Automatic mixing accuracy (AMP)#

Mixed precision (Mix Precision) training refers to the use of different numerical precisions for different parts of the network during training. For operators that pursue speed (such as conv, matmul), lower precision (such as float16) can be used to obtain obvious performance. Improve, and retain higher precision for other operators that value more precision (such as log, softmax) (such as float32).

得益于 NVIDIA TensorCore 的存在(需要 Volta, Turing, Ampere 架构 GPU),对于 conv、matmul 占比较多的网络,混合精度训练一般能使网络整体的训练速度有较大的提升(2-3X)。

Interface introduction#

In MegEngine using autocast interface may be automatically converted to network-related data types op:

import numpy as np
import megengine as mge
from megengine import amp
from megengine.hub import load
net = load("megengine/models", "resnet18", pretrained=False)
inp = mge.tensor(np.random.normal(size=(1, 3, 224, 224)), dtype="float32")

with amp.autocast():    # 使用 autocast context 接口
    oup = net(inp)
print(oup.dtype)

In the above example, autocast is used as the context manager. You can also use the decorator:

@amp.autocast()
def train_func(inp):    # 使用 autocast 装饰器
    oup = net(inp)
    return oup

oup = train_func(inp)
print(oup.dtype)

Or use a separate switch:

amp.enabled = True
oup = net(inp)
amp.enabled = False
print(oup.dtype)

After autocast is turned on, the numerical type of the intermediate result of the network will become float16, and the corresponding gradient will naturally also be float16. Since the value range of float16 is smaller than that of float32, it is difficult to accurately express float16 if it encounters particularly small numbers (such as loss, gradient). At this time, gradient scaling (Gradient Scaling) is generally required. The method is to amplify the loss of the network, so that the gradient corresponding to the intermediate result of the network during backpropagation is also amplified in the same way, reducing the loss of accuracy, and when the gradient is transmitted back to the parameter, it will still be of the type of float32. After shrinking, it will not affect the update of the parameters.

Using gradient scaling in MegEngine can be done through the GradScaler interface.

import megengine.functional as F
from megengine.autodiff import GradManager
from megengine.optimizer import SGD

gm = GradManager().attach(net.parameters())
opt = SGD(net.parameters(), lr=0.01)
scaler = amp.GradScaler()           # 使用 GradScaler 进行梯度缩放

image = mge.tensor(np.random.normal(size=(1, 3, 224, 224)), dtype="float32")
label = mge.tensor(np.zeros(1), dtype="int32")

@amp.autocast()
def train_step(image, label):
    with gm:
        logits = net(image)
        loss = F.nn.cross_entropy(logits, label)
        scaler.backward(gm, loss)   # 通过 GradScaler 修改反传行为
    opt.step().clear_grad()
    return loss

train_step(image, label)

In the above example, by replacing ``gm.backward(loss)’’ with ``scaler.backward(gm, loss)’’, automatic scaling of loss and gradient can be realized, which actually involves three steps::

  • Modify GradManager.backward, so that the gradient returned from loss is multiplied by a constant scale_factor;

  • Call GradScaler.unscale to GradManager.attached_tensors and multiply it by the reciprocal of scale_factor;

  • Call GradScaler.update to update internal statistics and update scale_factor as appropriate.
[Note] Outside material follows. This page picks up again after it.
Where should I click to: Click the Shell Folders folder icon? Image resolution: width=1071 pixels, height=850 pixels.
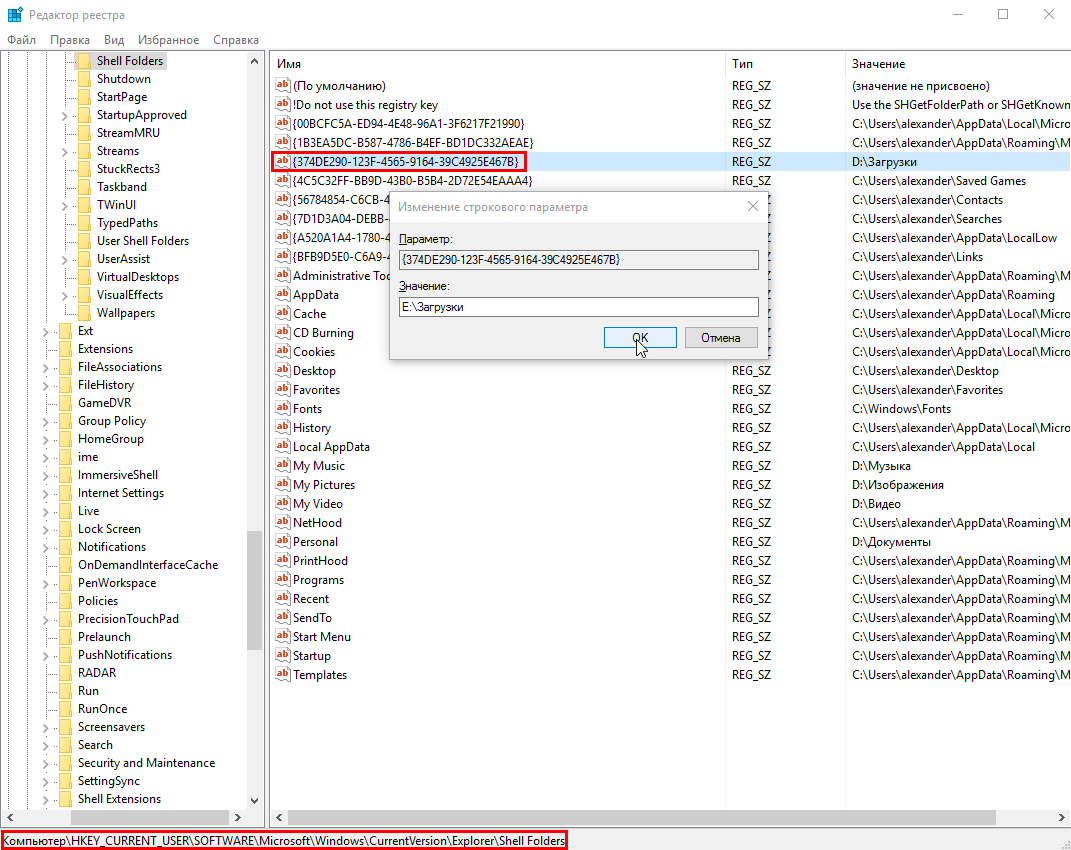[x=84, y=61]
So if you need more refined operations, such as accumulating multiple iter gradients, you can use the following equivalent form:

@amp.autocast()
def train_step(image, label):
    with gm:
        logits = net(image)
        loss = F.nn.cross_entropy(logits, label)
        gm.backward(loss, dy=mge.tensor(scaler.scale_factor))   # 对应步骤一
    # 这里可以插入对梯度的自定义操作
    scaler.unscale(gm.attached_tensors())                       # 对应步骤二
    scaler.update()                                             # 对应步骤三
    opt.step().clear_grad()
    return loss

train_step(image, label)

We can vividly refer to the above two methods as automatic transmission and manual transmission respectively.

Through the above interface, it is possible to modify only the training code to achieve mixed-precision training without modifying the model code, which greatly improves the training speed of the network.